Asuntos & cuestiones

¡Qué buena noticia!

El extremo centro español se solivianta ante cualquier noticia relacionada con la desaparición del terrorismo. Con el último comunicado de ETA anunciando una tregua, no se limitó a desconfiar de la veracidad de la declaración, sino que llamó a la movilización. Su líder espiritual, Mayor Oreja, que viaja al centro siguiendo la ruta que marcara Julio Verne, resurge del magma ígneo cual Zaratustra cada vez que se perfila la posibilidad del fin del terrorismo para exigir la supresión inmediata de las negociaciones y de las concesiones políticas y materiales.
Ya nos vamos acostumbrando a estos exabruptos tan del gusto de la España nostálgica del antiguo régimen.

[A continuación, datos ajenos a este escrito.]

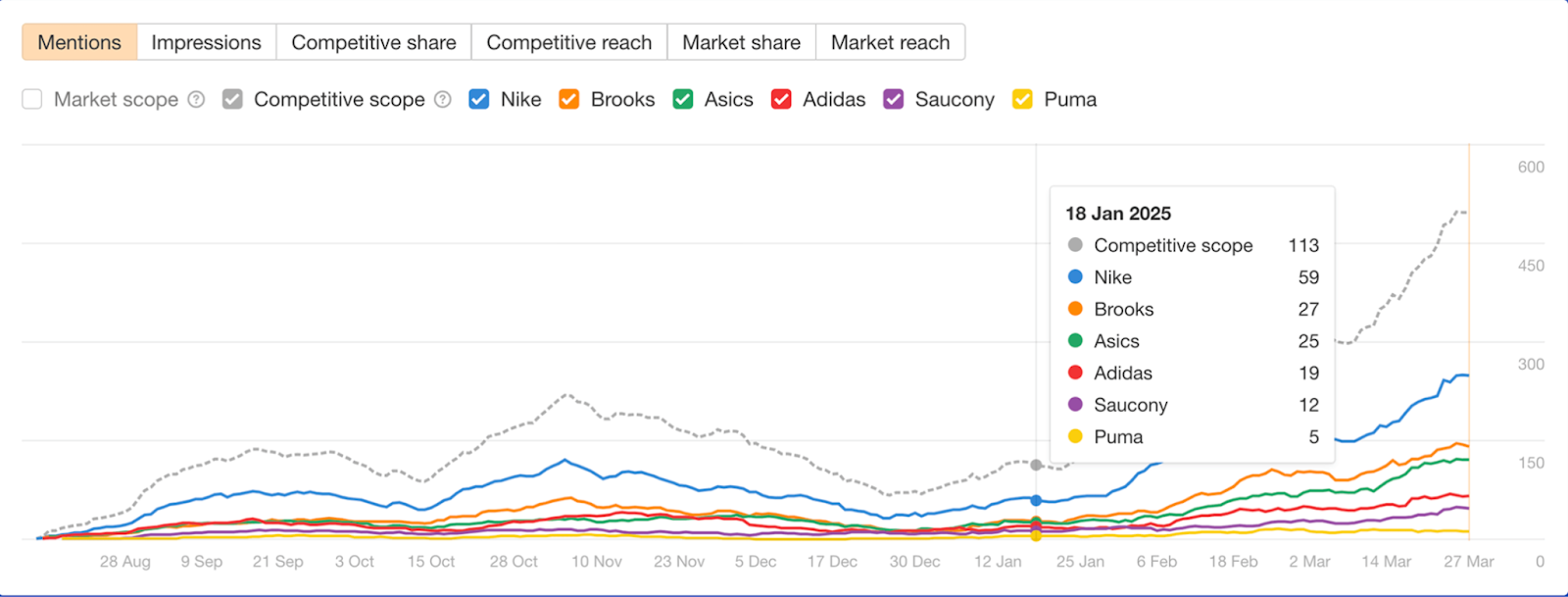Enable the Market scope checkbox
1568x597 pixels.
(x=32, y=99)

En la anterior tregua, el señor Mayor recorría los despachos de diputados europeos anunciando la venta de Navarra al País Vasco, en uno de estos episodios ridículos y zafios de nuestra historia reciente. Este tipo de actitudes, más características de la intransigencia sectaria que de los políticos honestos, son del agrado de sus compañeros que, lejos de pedirle moderación, agradecen sus aportaciones. Como dice la vicesecretaria de Organización, la señora Mato, "él sabe mucho y siempre hay que tener en cuenta lo que dice". Esta señora debe de ser muy despistada, ya que no fue capaz de responder si tenía un Jaguar en casa o no, dijo que "no le constaba", y perdió la ocasión de consultar a Mayor Oreja acerca de la propiedad del vehículo.
Tuvo que ser la Policía la que aclarara que la habían visto paseando en él y que fue un regalo de esa trama corrupta llamada Gürtel que, como todos saben, utilizan los jueces para perseguir política y selectivamente a los honrados cargos del "centro" por orden de Rubalcaba.